Data processing in clinical departments is a burden for physicians



Clinical records hold a lot of data, which can be used to expand medical knowledge and improve patient care.

If you work in a place where the steps of data processing (extraction, organisation, manipulation, visualisation) are software-assisted/-automated or done by dedicated personnel, take a moment to understand and appreciate how valuable that is.

Despite the evolution of data science and artificial intelligence, access to such knowledge and technological capabilities is far from equitable. Even tech-based healthcare units suffer from limited and outdated healthcare software and a lack of dedicated professionals (medical or non-medical) to help with scientific investigation and communication.
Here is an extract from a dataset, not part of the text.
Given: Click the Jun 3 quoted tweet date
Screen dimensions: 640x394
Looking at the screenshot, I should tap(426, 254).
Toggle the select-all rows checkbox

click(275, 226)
The reality for many is that each time a doctor wants to make a study or communication based on patient data, they — usually specialty trainees — search the patients’ records and copy the targeted data to another storage location, usually a spreadsheet. Patient by patient, piece of information by piece of information. After that, the doctor invariably has to do some degree of data cleaning. Only then can the data be properly analysed and presented by the software.

Hundreds of extra hours in your supposed medical training and practice.

I hope that reality changes soon. At least for those who want it to.

We can and should consider and decide how to keep records that are more organised, systematic, flexible and easier for everyone to read. But our ultimate ally is technology. The right technology in the hands of the right people.